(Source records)
::::::::

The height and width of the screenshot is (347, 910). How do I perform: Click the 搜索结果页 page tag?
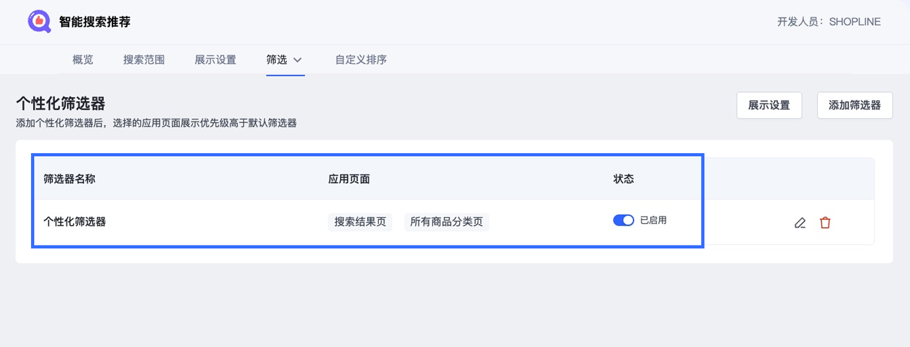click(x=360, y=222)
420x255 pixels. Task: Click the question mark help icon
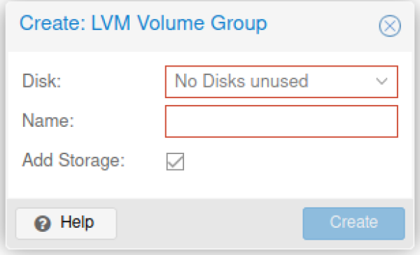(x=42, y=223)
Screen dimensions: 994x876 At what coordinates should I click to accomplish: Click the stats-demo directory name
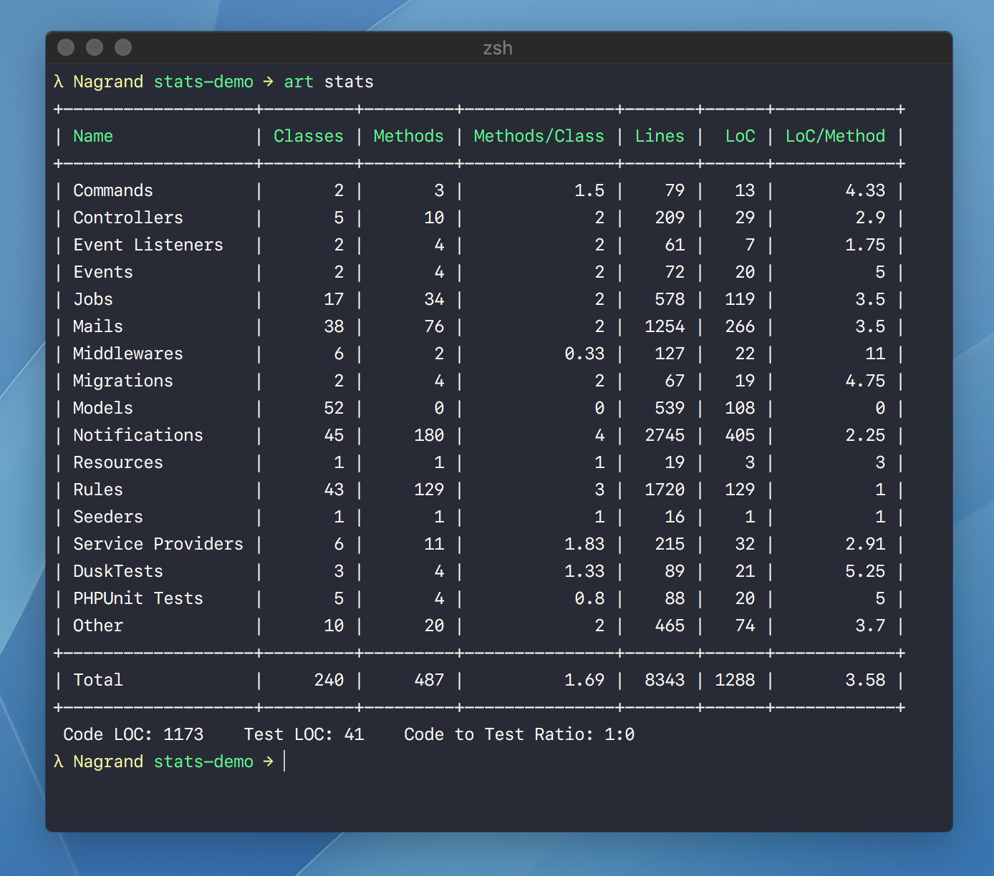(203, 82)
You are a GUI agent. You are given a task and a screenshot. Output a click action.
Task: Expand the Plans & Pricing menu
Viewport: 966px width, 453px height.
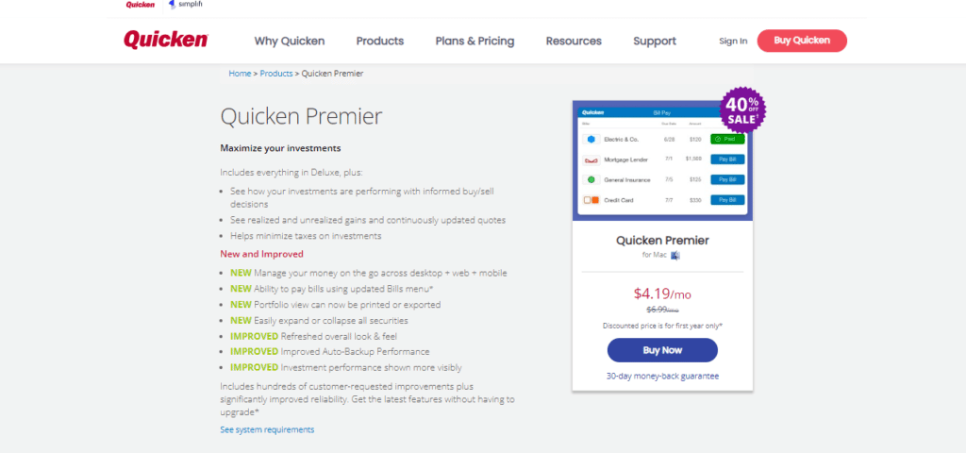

::::::::

## Assigned task
What is needed is a word-for-word copy of the records above, excluding pictures.

## Response below
The height and width of the screenshot is (347, 910). How do I perform: Click the 搜索结果页 page tag?
click(x=360, y=222)
420x255 pixels. Task: Click the question mark help icon
(x=42, y=223)
Screen dimensions: 994x876 At what coordinates should I click to accomplish: Click the stats-demo directory name
(203, 82)
You are a GUI agent. You are given a task and a screenshot. Output a click action.
Task: Expand the Plans & Pricing menu
Viewport: 966px width, 453px height.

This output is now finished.